Amid the dullness that permeates most of the album, the few bright spots on The Audience’s Listening are worth a listen. Despite a fierce non-message, “Spoon” features an almost Gorillaz-esque groove of a prominent bassline and funky guitar and is one of the few organic-sounding parts of the album. Another such moment of brilliance is the Brazilian bossa nova journey of “The Garden,” which is far and away the best song here. The song is a mysterious and dramatic piece with interesting scratching and appropriate vocal samples. At center stage, Cut Chemist resurrects the angelic “Berimbau” by Astrud Gilberto (of “The Girl from Impanema” fame) to give the “The Garden” a natural gracefulness and quality the rest of the album doesn’t touch.

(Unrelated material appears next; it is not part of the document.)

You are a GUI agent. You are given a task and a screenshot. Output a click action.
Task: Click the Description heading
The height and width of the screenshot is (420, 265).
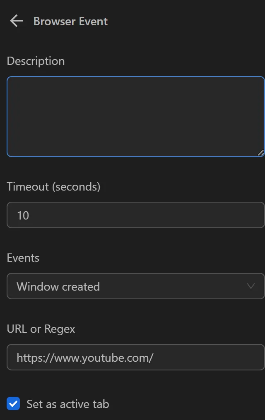click(36, 61)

Whether due to uninteresting scratches, thoughtless vocal sampling or poor basic song design, The Audience’s Listening simply lacks life. Except for on a few choice tracks, the songs come and go with nothing learned, nothing felt, and not even a particularly fun beat to dance to. Cut Chemist’s future works would be best served by a better control of his own DJing tools; perhaps turning down the bells and whistles, bringing back the surprise to the record scratch and injecting some more heart and soul into his compositions. Ultimately, in Cut Chemist’s moment in the spotlight, he throws a plethora of techno beats, random voice samples and plenty of scratching onto the album’s musical palette, but very little sticks.